Before loading a model, Lumi AI runs `llama-server --help` as a smoke test. Failed launches and exits are decoded into plugin-local diagnostics, including Windows NTSTATUS values such as `0xC0000005 / STATUS_ACCESS_VIOLATION`. The admin page provides remediation steps, raw stdout/stderr tails, model verification, and a redacted diagnostics bundle.

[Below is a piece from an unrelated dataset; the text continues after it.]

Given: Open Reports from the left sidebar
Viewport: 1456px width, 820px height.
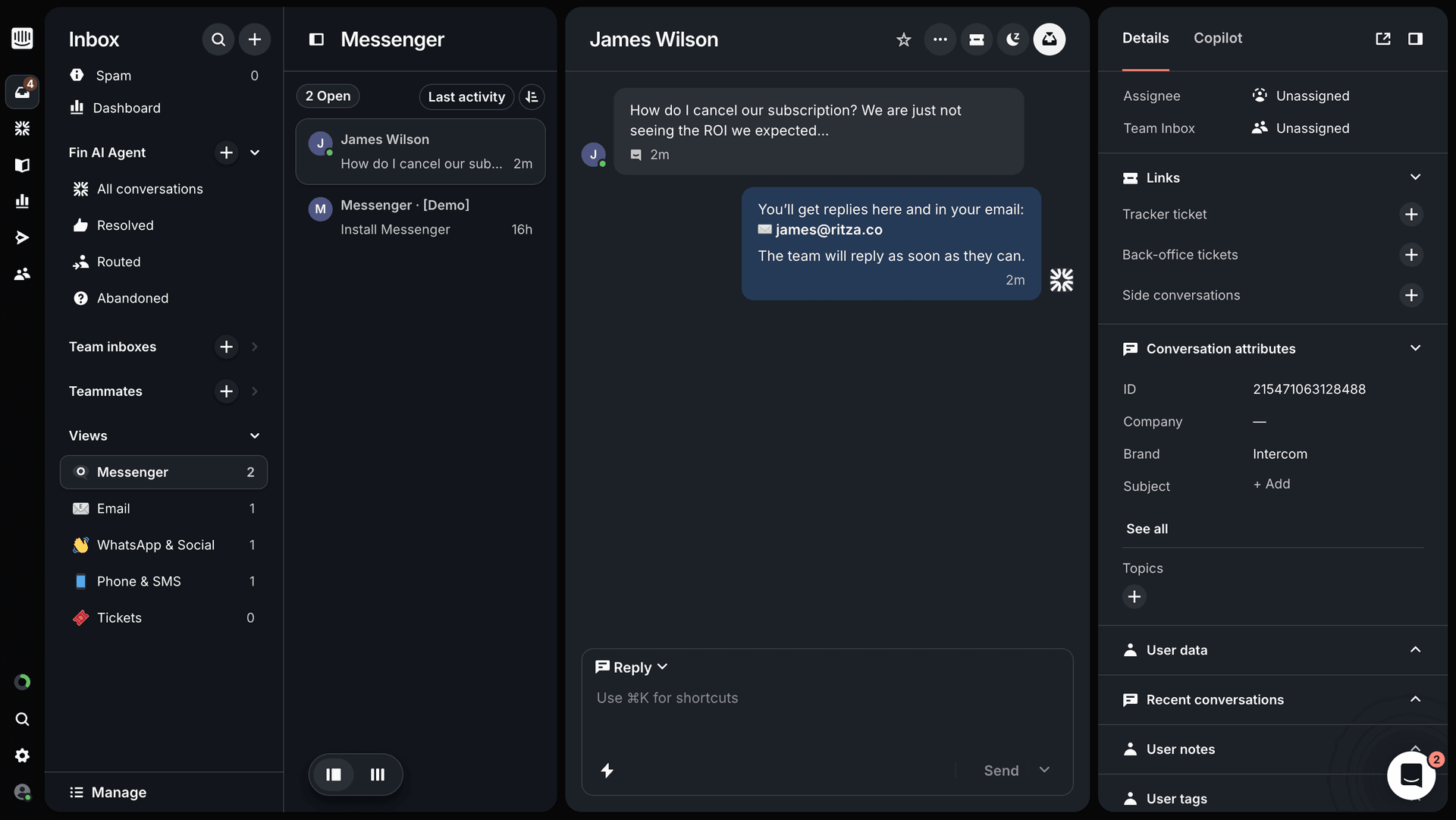Looking at the screenshot, I should coord(23,201).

The test console no longer exposes a user-editable scope label. Clearly unrelated requests are rejected deterministically, while ambiguous requests are passed to the scoped Lumi system prompt instead of being rejected by a fixed keyword list.
## Plugin API
Other Lumi plugins can use:
```js
const ai = global.lumiFrameworks?.ai;
const health = await ai.health();
const result = await ai.generate({
message: "Summarize this Lumi event.",
user: requestingUser,
sessionId: requestSessionId,
scope: "my_plugin"
});
```
Available functions:
- `generate`
- `classify`
- `summarize`
- `route_tool`
- `health`
- `capabilities`
- `metrics_summary`
- `registerContext`
- `unregisterContext`
- `registerTool`
AI tools must provide an owning plugin, a synchronous permission check, a fixed argument schema, and an established workflow handler. Model output cannot execute SQL, shell commands, file operations, or arbitrary URLs.
## Tool registration
```js
ai.registerTool({
tool_id: "example.action",
display_name: "Example action",
description: "Runs an existing plugin workflow.",
owning_plugin: "example",
required_role: "user",
required_permission: "example.action.self",
permission_check: ({ user, arguments: args }) => canRunWorkflow(user, args),
schema: { target: "string", amount: "integer" },
confirmation_required: true,
risk_level: "sensitive",
audit_category: "example",
workflow_handler: ({ arguments: args, user, initiated_via_ai, ai_request_id }) =>
existingWorkflow({ ...args, actor: user, initiated_via_ai, ai_request_id })
});
```
## Verification
Run:
```powershell
node plugins/lumi_ai/tests/verify.js
```
The verification covers path confinement, traversal rejection, assistant role access, tool schema and permission checks, user/session confirmation ownership, expiry, action attribution, audit recording, queue limits, refusal behavior, and runtime resume persistence.